- [GIVEN PROBLEM A]
Using the text on Sensenbrenner and Judge Kent, decide whether each statement agrees with it, answering yes or no and quoting the words of the text that settle it: (i) Kent pleaded guilty to obstruction of justice in February. (ii) Sensenbrenner's letter was addressed to a chief judge of the 9th Circuit. (iii) Judge Jones approved Kent's disability request.
- [GIVEN PROBLEM B]
Answer these questions from the text on Sensenbrenner and Judge Kent:
(i) How many court employees did Kent admit non-consensual sexual conduct with?
(ii) What was Kent's current annual pay?
(iii) On what date did Sensenbrenner send his letter?
- [GIVEN PROBLEM C]
Reproduce the passage of the text on Sensenbrenner and Judge Kent starting at "Sensenbrenner was the" and ending at "two court employees.".

- [TEXT]
Sensenbrenner’s Role in Impeaching Judge Kent

Sensenbrenner was the first Representative to begin looking into the possible impeachment of Kent at the beginning of 2009.  In February, Kent pleaded guilty to obstruction of justice. This followed an investigation that resulted in a plea agreement where Kent admitted non-consensual sexual conduct with two court employees.

Kent, who was not of retirement age,
filed for disability in order to receive his full pension: a lifetime salary equivalent to his current annual pay of $174,000.  Upon hearing this, on February 26th, Sensenbrenner sent a letter to Chief Judge Edith Hollan Jones of the U.S. Court of Appeals for the 5th Circuit, asking her to thoroughly examine any request made by Kent in seeking disability.  Sensenbrenner believed the request to be a blatant attempt by Kent to work the system so that he could continue receiving a paycheck from taxpayers for the rest of his life – including his time behind bars.  Judge Jones denied Judge Kent’s disability request on May 27th.

Dataset entries:
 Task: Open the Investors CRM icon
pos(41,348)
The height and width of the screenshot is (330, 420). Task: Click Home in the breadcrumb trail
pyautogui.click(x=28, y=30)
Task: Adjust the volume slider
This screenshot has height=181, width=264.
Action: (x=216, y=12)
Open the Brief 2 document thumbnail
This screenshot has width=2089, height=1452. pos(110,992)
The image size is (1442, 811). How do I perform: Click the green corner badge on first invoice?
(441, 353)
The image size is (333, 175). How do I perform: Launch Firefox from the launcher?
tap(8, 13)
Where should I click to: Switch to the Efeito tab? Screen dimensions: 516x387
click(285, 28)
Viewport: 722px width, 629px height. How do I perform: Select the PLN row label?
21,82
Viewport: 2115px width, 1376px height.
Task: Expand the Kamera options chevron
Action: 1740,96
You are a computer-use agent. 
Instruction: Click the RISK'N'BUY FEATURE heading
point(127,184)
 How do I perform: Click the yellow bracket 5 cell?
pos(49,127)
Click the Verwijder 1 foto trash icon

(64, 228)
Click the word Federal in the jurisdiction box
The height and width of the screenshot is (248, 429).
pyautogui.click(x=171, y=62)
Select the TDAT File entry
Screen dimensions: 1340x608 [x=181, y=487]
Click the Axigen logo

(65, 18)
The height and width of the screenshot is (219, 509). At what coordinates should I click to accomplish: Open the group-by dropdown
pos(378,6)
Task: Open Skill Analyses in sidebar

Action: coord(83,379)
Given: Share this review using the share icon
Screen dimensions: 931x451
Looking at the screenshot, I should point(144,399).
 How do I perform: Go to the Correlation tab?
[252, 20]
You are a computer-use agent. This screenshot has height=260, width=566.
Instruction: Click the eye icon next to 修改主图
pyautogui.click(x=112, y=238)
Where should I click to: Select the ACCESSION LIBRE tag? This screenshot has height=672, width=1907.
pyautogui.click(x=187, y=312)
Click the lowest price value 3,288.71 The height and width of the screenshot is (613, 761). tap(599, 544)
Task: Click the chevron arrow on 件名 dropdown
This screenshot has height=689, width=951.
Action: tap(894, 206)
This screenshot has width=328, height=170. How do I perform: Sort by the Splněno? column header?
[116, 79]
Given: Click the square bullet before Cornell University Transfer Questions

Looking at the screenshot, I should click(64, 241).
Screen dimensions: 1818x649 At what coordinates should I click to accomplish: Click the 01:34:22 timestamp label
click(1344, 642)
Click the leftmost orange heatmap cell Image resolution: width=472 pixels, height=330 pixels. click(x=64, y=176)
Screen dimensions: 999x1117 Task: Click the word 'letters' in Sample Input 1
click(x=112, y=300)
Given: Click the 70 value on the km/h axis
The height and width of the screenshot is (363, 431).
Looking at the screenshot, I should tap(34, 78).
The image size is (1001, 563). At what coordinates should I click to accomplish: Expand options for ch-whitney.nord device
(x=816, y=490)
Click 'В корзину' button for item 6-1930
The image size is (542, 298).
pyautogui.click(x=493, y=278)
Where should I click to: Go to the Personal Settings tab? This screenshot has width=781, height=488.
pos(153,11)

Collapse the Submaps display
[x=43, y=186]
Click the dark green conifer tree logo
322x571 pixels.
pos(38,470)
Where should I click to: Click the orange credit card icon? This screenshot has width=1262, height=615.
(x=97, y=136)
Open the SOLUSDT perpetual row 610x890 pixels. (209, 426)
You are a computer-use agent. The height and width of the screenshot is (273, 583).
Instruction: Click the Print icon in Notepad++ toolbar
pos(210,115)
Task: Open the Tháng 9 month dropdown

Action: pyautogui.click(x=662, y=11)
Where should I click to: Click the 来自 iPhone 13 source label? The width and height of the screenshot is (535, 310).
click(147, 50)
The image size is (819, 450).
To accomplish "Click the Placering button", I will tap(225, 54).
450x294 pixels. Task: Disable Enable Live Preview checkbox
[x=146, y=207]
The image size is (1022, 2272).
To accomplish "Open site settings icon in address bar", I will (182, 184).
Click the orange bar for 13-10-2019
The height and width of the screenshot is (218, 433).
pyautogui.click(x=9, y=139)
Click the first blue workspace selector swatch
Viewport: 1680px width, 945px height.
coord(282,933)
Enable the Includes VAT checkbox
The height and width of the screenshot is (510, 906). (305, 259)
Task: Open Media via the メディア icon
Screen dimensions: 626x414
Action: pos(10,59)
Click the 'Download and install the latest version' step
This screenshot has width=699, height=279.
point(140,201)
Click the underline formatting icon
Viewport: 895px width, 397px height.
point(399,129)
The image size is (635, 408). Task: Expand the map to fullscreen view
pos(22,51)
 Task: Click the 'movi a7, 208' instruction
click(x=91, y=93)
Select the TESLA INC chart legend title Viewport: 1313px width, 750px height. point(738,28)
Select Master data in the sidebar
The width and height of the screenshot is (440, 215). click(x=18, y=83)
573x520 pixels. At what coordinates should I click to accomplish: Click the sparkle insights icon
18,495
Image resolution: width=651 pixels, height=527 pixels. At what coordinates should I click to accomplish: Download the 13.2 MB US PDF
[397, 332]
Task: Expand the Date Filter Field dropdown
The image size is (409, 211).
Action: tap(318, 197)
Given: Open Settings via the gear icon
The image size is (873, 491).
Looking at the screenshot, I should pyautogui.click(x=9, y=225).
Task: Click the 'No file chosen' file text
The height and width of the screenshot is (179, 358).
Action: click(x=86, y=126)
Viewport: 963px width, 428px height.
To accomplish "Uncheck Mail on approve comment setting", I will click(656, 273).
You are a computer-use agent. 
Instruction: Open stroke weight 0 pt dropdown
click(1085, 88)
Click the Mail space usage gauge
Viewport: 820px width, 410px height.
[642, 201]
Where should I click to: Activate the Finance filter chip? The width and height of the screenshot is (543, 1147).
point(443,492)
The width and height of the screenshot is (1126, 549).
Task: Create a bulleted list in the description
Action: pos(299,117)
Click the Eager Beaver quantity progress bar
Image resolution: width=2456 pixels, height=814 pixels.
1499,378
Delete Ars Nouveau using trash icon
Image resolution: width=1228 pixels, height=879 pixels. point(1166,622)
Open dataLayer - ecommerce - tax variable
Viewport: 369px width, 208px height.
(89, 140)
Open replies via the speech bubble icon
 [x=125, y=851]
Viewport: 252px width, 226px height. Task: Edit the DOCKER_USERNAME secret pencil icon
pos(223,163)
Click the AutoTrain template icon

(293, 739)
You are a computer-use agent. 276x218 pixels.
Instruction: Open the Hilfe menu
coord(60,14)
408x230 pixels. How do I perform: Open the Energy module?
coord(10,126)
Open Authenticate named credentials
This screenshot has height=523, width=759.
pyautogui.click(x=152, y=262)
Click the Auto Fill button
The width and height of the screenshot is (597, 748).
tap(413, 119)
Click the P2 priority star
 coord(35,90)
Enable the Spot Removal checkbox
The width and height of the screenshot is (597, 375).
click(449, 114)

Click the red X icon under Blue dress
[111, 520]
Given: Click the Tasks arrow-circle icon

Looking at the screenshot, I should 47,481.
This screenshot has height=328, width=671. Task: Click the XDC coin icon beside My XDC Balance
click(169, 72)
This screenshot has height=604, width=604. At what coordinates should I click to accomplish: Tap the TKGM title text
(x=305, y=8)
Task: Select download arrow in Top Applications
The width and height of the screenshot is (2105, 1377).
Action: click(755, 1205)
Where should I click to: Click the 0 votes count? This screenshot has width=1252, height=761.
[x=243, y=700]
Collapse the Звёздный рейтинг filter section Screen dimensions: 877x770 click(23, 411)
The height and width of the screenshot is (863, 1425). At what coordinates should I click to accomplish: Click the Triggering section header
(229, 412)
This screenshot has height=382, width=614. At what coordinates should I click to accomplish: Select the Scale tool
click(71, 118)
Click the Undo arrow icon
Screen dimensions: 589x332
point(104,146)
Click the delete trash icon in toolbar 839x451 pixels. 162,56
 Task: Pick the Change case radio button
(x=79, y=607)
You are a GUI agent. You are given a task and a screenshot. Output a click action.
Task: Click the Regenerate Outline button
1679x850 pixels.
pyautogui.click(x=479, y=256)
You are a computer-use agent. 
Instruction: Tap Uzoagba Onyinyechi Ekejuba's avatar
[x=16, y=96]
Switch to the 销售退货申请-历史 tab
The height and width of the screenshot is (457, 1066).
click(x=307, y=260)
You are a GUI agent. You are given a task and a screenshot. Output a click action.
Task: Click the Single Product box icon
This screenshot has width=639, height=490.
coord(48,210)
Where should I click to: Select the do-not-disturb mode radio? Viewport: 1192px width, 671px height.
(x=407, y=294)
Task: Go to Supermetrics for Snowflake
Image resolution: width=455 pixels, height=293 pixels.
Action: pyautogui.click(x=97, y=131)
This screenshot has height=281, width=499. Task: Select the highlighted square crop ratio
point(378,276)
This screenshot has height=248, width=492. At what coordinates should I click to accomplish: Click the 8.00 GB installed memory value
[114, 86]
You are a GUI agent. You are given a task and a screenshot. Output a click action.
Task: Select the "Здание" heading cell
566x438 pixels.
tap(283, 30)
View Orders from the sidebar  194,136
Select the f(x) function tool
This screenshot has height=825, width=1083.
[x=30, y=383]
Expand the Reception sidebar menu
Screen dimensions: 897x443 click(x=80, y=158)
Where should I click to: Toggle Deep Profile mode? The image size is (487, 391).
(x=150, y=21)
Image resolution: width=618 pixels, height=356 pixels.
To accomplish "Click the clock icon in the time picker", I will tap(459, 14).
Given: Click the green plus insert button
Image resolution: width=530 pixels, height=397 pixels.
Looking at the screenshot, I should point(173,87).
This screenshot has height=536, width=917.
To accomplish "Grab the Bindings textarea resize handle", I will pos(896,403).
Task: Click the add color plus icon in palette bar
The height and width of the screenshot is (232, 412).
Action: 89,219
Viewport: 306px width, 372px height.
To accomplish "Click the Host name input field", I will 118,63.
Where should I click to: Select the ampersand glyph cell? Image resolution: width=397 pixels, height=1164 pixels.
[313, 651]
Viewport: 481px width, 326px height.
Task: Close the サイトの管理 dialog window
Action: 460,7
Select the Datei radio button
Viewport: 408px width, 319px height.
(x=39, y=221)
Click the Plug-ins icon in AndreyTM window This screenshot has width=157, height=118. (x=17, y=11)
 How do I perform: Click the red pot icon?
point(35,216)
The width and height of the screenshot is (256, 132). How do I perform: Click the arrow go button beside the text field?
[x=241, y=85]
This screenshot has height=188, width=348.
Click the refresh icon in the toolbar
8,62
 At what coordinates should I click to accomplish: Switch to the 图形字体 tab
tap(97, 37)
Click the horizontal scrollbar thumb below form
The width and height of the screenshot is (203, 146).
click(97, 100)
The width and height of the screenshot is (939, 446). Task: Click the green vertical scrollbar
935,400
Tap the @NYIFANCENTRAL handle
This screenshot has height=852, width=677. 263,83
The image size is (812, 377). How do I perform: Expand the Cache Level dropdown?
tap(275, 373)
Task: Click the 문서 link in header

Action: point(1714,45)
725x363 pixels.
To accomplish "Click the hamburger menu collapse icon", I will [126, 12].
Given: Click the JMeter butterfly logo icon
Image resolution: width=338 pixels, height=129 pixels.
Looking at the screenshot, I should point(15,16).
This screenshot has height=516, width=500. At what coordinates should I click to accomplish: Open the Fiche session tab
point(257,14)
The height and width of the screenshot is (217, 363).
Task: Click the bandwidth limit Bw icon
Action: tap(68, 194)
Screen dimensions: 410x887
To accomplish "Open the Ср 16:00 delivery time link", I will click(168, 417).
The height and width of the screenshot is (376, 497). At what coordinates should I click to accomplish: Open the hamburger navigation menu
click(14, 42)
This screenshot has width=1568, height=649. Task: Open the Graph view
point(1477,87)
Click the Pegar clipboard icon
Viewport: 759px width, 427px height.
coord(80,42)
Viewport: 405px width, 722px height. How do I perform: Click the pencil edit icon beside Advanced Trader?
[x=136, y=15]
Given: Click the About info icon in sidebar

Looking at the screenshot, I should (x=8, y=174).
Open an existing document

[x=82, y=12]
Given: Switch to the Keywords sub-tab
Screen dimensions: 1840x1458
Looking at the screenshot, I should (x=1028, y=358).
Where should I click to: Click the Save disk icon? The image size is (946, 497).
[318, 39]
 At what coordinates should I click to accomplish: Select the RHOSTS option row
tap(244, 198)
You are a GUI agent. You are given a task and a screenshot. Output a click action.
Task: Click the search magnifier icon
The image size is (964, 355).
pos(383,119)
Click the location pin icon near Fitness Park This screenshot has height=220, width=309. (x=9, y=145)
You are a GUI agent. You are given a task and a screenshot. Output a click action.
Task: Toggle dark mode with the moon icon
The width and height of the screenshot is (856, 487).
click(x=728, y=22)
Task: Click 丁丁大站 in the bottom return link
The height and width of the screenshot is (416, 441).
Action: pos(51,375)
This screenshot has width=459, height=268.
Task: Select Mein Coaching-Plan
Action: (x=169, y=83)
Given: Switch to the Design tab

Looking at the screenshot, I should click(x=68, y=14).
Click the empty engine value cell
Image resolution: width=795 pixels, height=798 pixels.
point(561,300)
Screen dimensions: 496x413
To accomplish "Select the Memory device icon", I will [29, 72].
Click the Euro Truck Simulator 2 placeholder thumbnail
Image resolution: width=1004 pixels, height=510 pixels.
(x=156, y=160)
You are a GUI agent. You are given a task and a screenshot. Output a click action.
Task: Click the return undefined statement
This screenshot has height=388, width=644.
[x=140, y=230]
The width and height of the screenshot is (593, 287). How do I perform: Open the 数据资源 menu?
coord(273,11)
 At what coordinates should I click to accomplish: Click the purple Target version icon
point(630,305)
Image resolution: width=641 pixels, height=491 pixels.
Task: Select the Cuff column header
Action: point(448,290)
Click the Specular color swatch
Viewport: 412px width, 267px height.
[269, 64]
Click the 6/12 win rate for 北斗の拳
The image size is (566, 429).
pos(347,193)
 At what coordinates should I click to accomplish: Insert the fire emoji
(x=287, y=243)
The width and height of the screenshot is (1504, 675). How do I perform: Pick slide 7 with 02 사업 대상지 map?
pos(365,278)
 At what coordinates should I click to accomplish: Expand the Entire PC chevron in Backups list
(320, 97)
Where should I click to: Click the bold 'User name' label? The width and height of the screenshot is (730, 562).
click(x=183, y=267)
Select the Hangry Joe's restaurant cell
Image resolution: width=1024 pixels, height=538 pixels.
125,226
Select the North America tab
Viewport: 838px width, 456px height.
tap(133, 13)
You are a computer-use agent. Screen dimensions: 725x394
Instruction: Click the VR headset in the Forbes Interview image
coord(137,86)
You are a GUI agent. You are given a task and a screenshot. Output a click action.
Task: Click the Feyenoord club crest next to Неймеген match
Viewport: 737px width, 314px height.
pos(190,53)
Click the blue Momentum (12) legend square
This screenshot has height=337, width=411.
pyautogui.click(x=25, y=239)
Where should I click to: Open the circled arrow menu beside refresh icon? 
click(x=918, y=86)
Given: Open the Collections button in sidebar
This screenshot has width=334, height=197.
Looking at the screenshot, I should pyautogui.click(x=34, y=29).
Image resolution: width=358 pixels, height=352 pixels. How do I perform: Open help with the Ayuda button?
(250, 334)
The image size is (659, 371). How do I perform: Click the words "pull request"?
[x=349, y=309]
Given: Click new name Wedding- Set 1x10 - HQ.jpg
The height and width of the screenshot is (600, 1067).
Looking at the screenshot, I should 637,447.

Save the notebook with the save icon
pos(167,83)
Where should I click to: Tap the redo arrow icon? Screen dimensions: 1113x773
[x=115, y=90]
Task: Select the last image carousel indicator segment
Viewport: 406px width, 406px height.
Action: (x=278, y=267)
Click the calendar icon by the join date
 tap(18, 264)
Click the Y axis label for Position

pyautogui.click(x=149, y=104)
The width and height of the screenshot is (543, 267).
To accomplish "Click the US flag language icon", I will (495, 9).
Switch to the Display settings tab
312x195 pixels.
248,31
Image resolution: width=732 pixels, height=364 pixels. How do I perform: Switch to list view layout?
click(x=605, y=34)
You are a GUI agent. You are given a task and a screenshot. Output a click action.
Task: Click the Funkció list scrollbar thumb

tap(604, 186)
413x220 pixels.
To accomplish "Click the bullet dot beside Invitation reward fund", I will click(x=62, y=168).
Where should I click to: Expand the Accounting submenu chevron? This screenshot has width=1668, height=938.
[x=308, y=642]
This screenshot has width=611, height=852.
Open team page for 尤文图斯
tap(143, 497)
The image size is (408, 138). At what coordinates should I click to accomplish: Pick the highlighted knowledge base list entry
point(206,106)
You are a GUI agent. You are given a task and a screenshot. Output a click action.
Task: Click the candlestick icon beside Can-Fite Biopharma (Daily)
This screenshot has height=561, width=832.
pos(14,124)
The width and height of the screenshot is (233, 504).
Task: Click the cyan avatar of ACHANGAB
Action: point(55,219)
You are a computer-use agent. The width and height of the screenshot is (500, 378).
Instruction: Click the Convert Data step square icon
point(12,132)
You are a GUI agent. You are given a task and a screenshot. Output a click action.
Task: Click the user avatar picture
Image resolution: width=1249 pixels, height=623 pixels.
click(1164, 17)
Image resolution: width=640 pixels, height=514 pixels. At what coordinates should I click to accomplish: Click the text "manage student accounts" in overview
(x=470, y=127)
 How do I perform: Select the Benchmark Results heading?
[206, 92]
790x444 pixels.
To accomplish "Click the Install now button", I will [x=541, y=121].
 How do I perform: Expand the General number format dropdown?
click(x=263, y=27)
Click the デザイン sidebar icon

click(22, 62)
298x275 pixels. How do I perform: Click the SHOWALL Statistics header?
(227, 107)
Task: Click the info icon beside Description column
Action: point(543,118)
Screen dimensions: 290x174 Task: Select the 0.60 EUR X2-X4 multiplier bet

- [WRITTEN REPLY A]
(i) Yes: "In February, Kent pleaded guilty to obstruction of justice."
(ii) No: "Chief Judge Edith Hollan Jones of the U.S. Court of Appeals for the 5th Circuit"
(iii) No: "Judge Jones denied Judge Kent’s disability request on May 27th."

- [WRITTEN REPLY B]
(i) Two
(ii) $174,000
(iii) February 26th

- [WRITTEN REPLY C]
Sensenbrenner was the first Representative to begin looking into the possible impeachment of Kent at the beginning of 2009.  In February, Kent pleaded guilty to obstruction of justice. This followed an investigation that resulted in a plea agreement where Kent admitted non-consensual sexual conduct with two court employees.